Discussing the “Chain of Events”
A review of this incident’s “chain of events” provides an opportunity to reinforce desired behaviors, improve less-than-desirable actions and prevent potentially fatal mistakes.
Air Management: While many discuss (some vehemently) the capacity of their SCBA, others focus on how we “manage” the air. Applied appropriately, the Rule of Air Management will prevent injuries and save lives. Be aware of your air!
Accountability: PARs serve as personnel roll calls, but many departments have also used them to prompt firefighters to conduct additional checks (i.e., their air supply, assignment and time to exit) and to evaluate their progress in the hazard zone. In addition, some use this time-stamped prompt for ICs to evaluate the progress of their strategies, fireground tactics and their impact on firefighter safety.
Mayday: The National Fire Academy’s course Calling the Mayday: Hands-On Training for Firefighters (H134) requires firefighters to orient themselves with the “emergency incident button,” or EIB as some vendors refer to it. Consider enhancing firefighter safety even more with an additional hardware feature, the MDC code, which identifies the programmed radio to communications and other compatible radios. By including the MDC code on an accountability worksheet, the location and the individual or team can be determined by the “radio ID” when the EIB is activated and no voice message is transmitted.
RIC: The establishment of an initial RIC followed promptly by the establishment of a dedicated, equipped and adequately staffed RIC is absolutely essential to a successful mayday response.
Medical Surveillance: It’s imperative that a medic unit accompany fire units on any response that involves or may involve an immediately dangerous to life and health (IDLH) environment.
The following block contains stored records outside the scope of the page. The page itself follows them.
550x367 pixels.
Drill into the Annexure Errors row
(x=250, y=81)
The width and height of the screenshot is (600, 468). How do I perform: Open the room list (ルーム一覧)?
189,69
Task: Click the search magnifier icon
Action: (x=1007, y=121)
When discussing incidents like Report #10-277, it’s important to evaluate how each link affects the overall chain of events. This dialogue will go a long way toward obtaining feedback about current SOPs/SOGs. Issues that may not be crystal clear can be corrected and, ultimately, safer performances become habitual. Further, I believe that this evaluation of the relationships among the tactical aspects of the event will ultimately equate to strong team relationships as well. Remember: The goal of every firefighter is to accomplish the mission and retire healthy.